Nottinghamshire all-rounder Samit Patel says being back in the England set-up has made him more determined than ever to play Test cricket.
The 26-year-old returned to the one-day international side earlier this year after nearly three years in exile because of concerns about his fitness.
Ever-present on the recent one-day tour of India, he is desperate to be named in the squad to face Pakistan.
"I missed it massively," said Patel. "And I want to play Test cricket."
Patel has given himself a chance of playing in the longest form of the game with his efforts in a losing side in India as England were whitewashed 5-0.
He scored 160 runs at an average of 40 in the five one-day games - including an an unbeaten 70 from 48 balls in the third match in Mohali.
Despite only taking one wicket in the first four one-dayers, he took 3-57 with his left-arm spin in the final game in Kolkata before helping England win the Twenty20 international.
He is longing to prove he can make the transition to Test cricket, although his chances of facing Pakistan in the United Arab Emirates depend on which two or three spinners England name in the squad.
Patel's Notts team-mate Graeme Swann remains an automatic choice as number one spinner - but other options include Monty Panesar, and youngsters such as Scott Borthwick.
And the Leicester-born star believes his chances of playing instead of Swann are probably unrealistic.
Patel explained: "I have to get my team-mate out of the way first. I don't think I can do that so I will have to play behind him as a second spinner.
"I think me and Swanny go well together and if England need a second spinner, hopefully I can be the one to do the job.
"I missed three years of international cricket and that's probably my fault.
"I loved every minute of getting back in and wearing the Three Lions, you can't really ask any more.
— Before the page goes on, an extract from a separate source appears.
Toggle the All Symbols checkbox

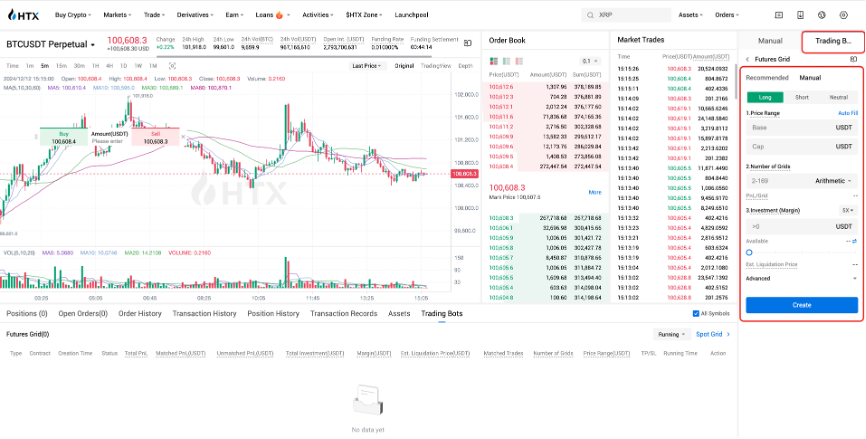click(x=697, y=313)
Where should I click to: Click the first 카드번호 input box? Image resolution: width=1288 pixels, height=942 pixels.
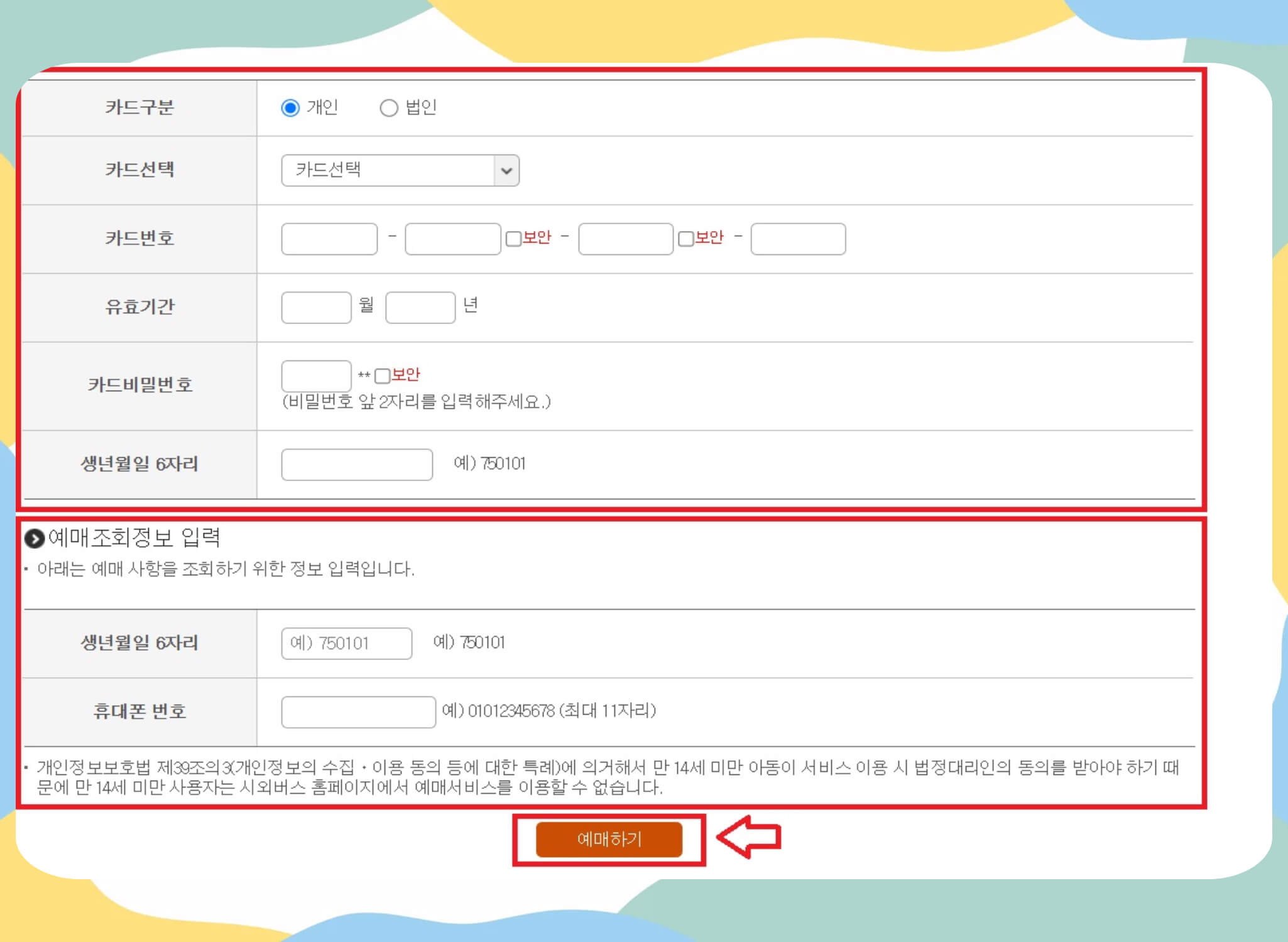pyautogui.click(x=329, y=239)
"I'm very happy with the way I performed but there are no guarantees. We have to the trip to Abu Dhabi and Dubai and then the English summer, which is going to be massive as well."
Patel believes his previous time touring in the subcontinent helped him tremendously second time around.
"I learnt the first time I toured in 2008," he added.
"That was a big learning experience. Going there again you would try to adjust to conditions better, and thankfully that happened for me.
"Results wise we didn't play very well but I am sure there are a lot of players on that trip who will have learnt a lot and will come back better players.
"We would have loved to have done better. We went to win the series and we didn't do that but the commitment was never in doubt.
"We have to go back there next winter for a Test and a one-day trip and I'm sure we'll go back a better team.
"It's been a pleasing year [for me]. If I'd have won more silverware with Notts it would have been better but it's pleasing it finished like that and I've just got to keep it going.
"I have to let the cricket do the talking. The squad gets announced for the Pakistan series just after Christmas, so fingers crossed."